Still, others at the meeting emphasized the need to retain actual exemplars of old systems, in order to allow users the most complete experience of the original look and feel. While a good emulator can work marvels—duplicating the processor speed of the original hardware, for example—the impossibility of recapturing the fullness of the original experience was brought home again and again during the meeting. Sometimes the interaction between software and hardware can be especially subtle. I well remember the frustration of banging away at the keyboard while playing old-school interactive fiction games like Wishbringer or Zork, only to be told by the parser “I DON’T UNDERSTAND THAT” or “YOU CAN’T DO THAT HERE.” But when I hit upon the right solution, I’d know it immediately: The program would pause, the disk would audibly spin up, and a new text description would be loaded as the progress of the game advanced. This sort of pacing and rhythm established the tempo of the experience, in the same way that processor speeds do for more kinetic forms of game play.

But in a world with limited shelf space (and even more limited funding for archives), perhaps my experience of playing Adventure as a 14-year-old can’t make the historical cut. “We don’t want to be a computer history museum,” presenters repeated over and over again at the meeting. After all, machines are fickle, temperamental, and take up space. Replacement parts have to be purchased on eBay or Craigslist, a red flag for certain kinds of institutions. As Clifford Lynch, director of the Coalition for Networked Information observed, libraries provide access to 18th-century books, but they don’t promise to recreate the conditions—flickering candlelight, inadequate ventilation, smallpox—that might have accompanied reading it in the 18th century.

There is no preservation without loss. Archivists know this better than anyone. Emulation and hardware conservation, as well as other approaches—even printing out the source code—all have their partisans and proponents. Each entails trade-offs and compromises, and there will never be a one-size-fits-all solution. But one thing I’ve learned in my travels in software preservation is that the most important issues are not technical; they are social and cultural. Many early computer magazines in fact preserved software precisely by printing the source code—which readers could then manually transcribe—but the Library of Congress routinely discarded such magazines as mere ephemera before around 1990. That was a policy decision based on perceived value, not technical considerations. Whatever the details of the technical challenges and solutions for software preservation may turn out to be, first and foremost must be our human desire to harvest historical memory and understanding wherever it may lie.
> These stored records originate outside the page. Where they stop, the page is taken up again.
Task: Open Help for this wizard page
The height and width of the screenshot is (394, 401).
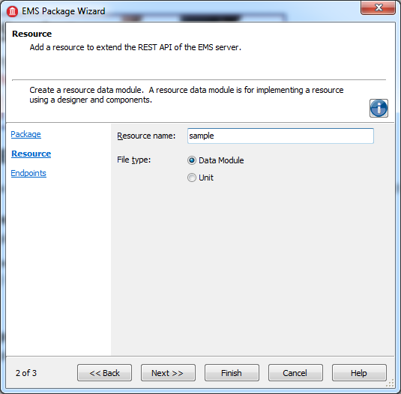Action: [359, 373]
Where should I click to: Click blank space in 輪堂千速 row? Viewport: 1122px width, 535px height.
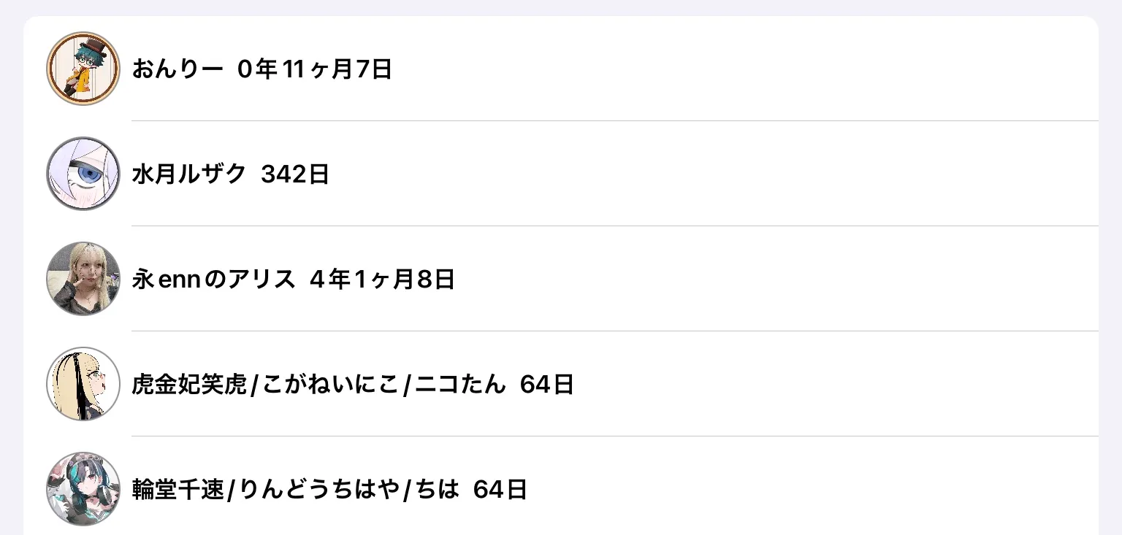pyautogui.click(x=804, y=490)
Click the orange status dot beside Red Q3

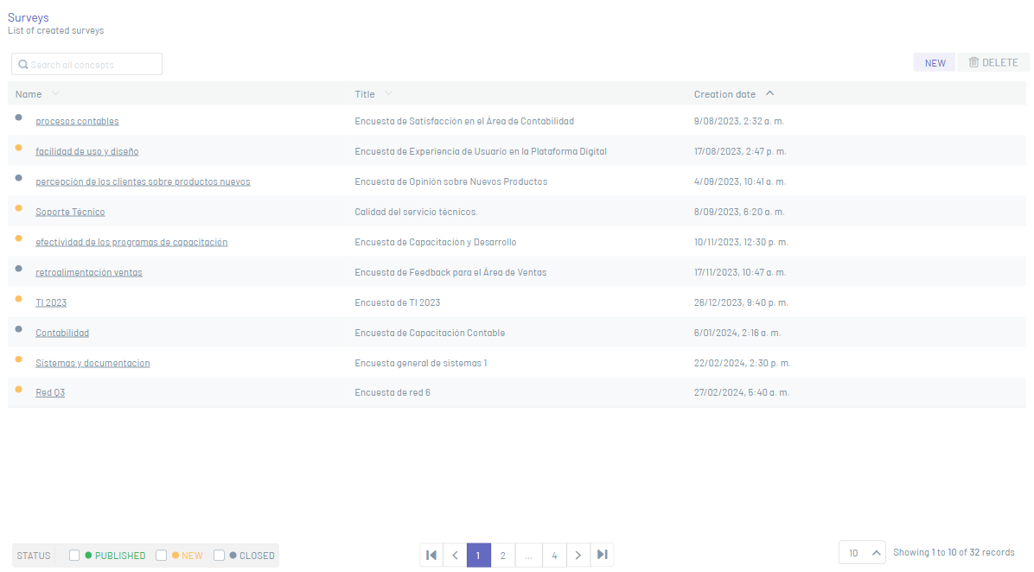(19, 390)
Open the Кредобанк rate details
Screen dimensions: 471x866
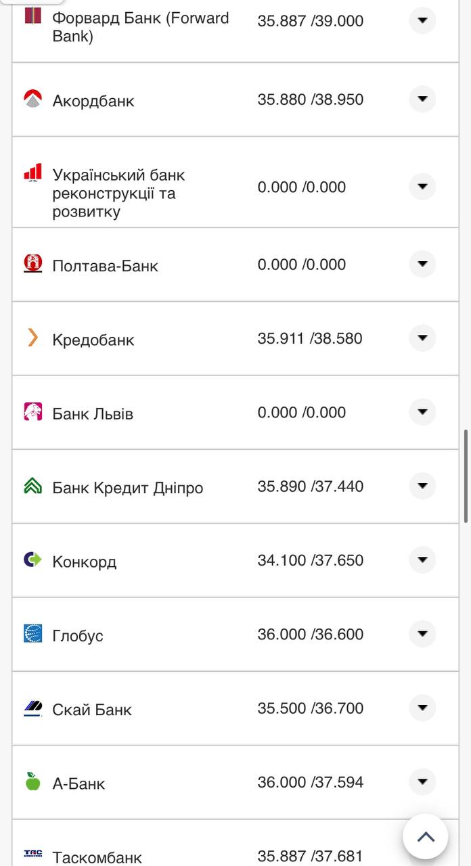pyautogui.click(x=422, y=338)
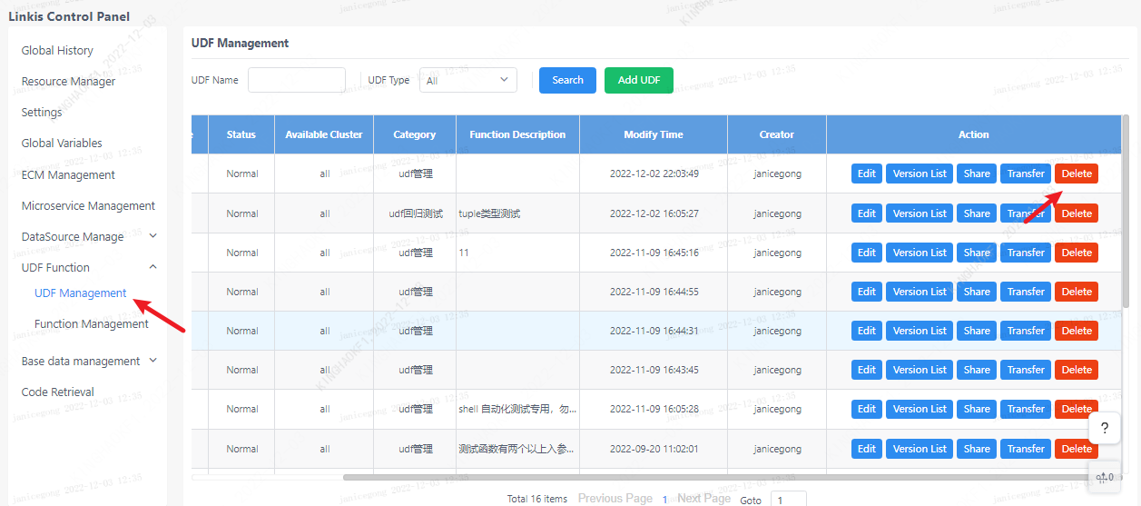The height and width of the screenshot is (506, 1141).
Task: Go to Global History page
Action: coord(57,51)
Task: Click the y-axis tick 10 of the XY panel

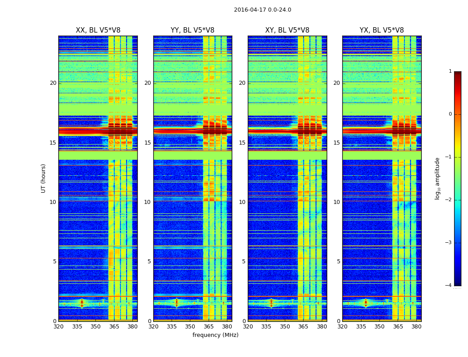Action: [x=242, y=202]
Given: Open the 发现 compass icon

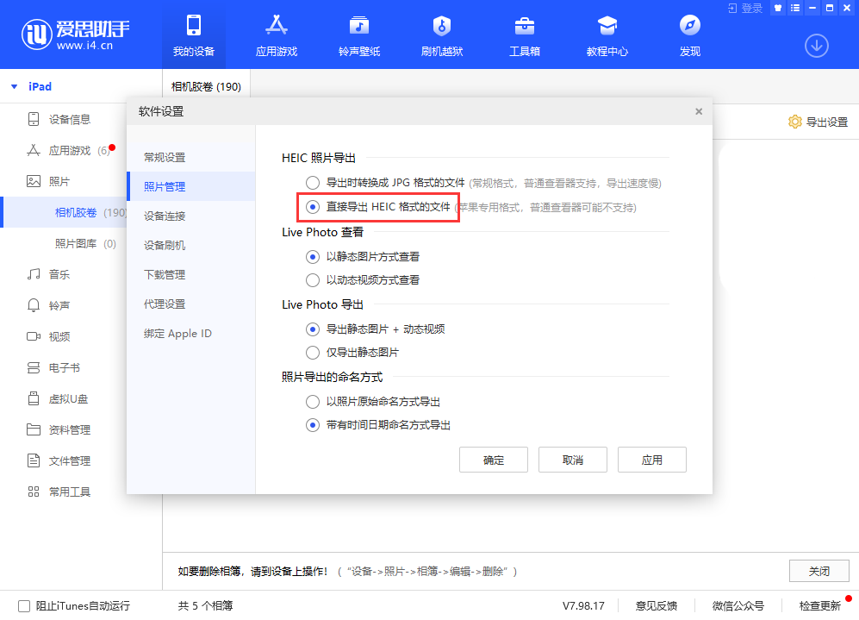Looking at the screenshot, I should pos(690,25).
At the Library of Congress meeting, a representative from GitHub, the massive open-source online repository, made the connection to such ideals all but explicit, declaring the software culture on the Web the new cultural canon and invoking Emerson, Beowulf, and Adam Smith. Rachel Donahue, an information studies doctoral student at the University of Maryland, suggested (only partially in jest) that sentient machines might one day demand a record of their computational past. One preserves software not because its value to the future is obvious, but because its value cannot be known.

Near the end of the meeting Lynch was called upon to give a summary of the proceedings. He pointed out that “software” was a far broader category than had even been discussed, with implications for everything from kitchen appliances to Boeing 777s. He then paused and wondered whether perhaps the Library of Congress ought to be compiling canonical lists of the most culturally significant computer software, just as it now does for books and movies. Such lists are powerful collective motivators, spurring discussion and argument. Could one be made for software? If so, what should be on it?

Matthew Kirschenbaum is associate professor of English at the University of Maryland. He is currently completing a book titled Track Changes: A Literary History of Word Processing for Harvard University Press.